New paper by Jack Mintz ranks the ability of Canadian provinces to attract business
CALGARY, Jan. 25 /CNW/ - Today, Prof. Jack Mintz, Director of the School
of Public Policy, released a paper that analyzes the tax regimes of the
federal and provincial governments, and determines their relative
ability to attract business and investment.
Mintz calls New Brunswick, Alberta and B.C. the most competitive
provinces in Canada, and singles out Quebec, Prince Edward Island,
Saskatchewan and Manitoba as the least competitive. "Quebec has one of
the lower tax burdens on capital - good thing. But that advantage is
overshadowed by an endless list of tax preferences. Those exemptions
and preferences are productivity killers, and are hurting Quebec. Why
is there a tax break for pig manure farmers?" asked Mintz today.

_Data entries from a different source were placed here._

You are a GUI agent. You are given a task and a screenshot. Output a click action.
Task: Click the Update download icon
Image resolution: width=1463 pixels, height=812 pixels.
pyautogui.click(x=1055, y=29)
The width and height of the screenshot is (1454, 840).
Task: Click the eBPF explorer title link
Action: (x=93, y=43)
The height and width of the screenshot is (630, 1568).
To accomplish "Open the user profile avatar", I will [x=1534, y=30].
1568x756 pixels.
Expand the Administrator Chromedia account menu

Mintz has frank advice for the federal government. Corporate tax cuts
must continue as planned to keep Canada competitive. In his words,
"Governments around the world are waking up to the reality of global
competitiveness. To create jobs and attract investment, corporate taxes
must be kept in check. Further, Canada needs to work to make sure its
tax burden is neutral, otherwise we're sapping productivity."
Mintz worries about the call from federal opposition parties to revoke
corporate tax cuts. "Canada is in the middle of the pack globally," he
said. "We're just beginning to stake our claim as a country that is
good for business. To revoke Canada's planned corporate tax cuts would
reverse that trend, and cost jobs, business growth and competitiveness.
Calling for an increase in corporate taxation is irresponsible policy
as far as the overall economy is concerned."
A copy of the paper is available at www.policyschool.ca under the "recent papers" section.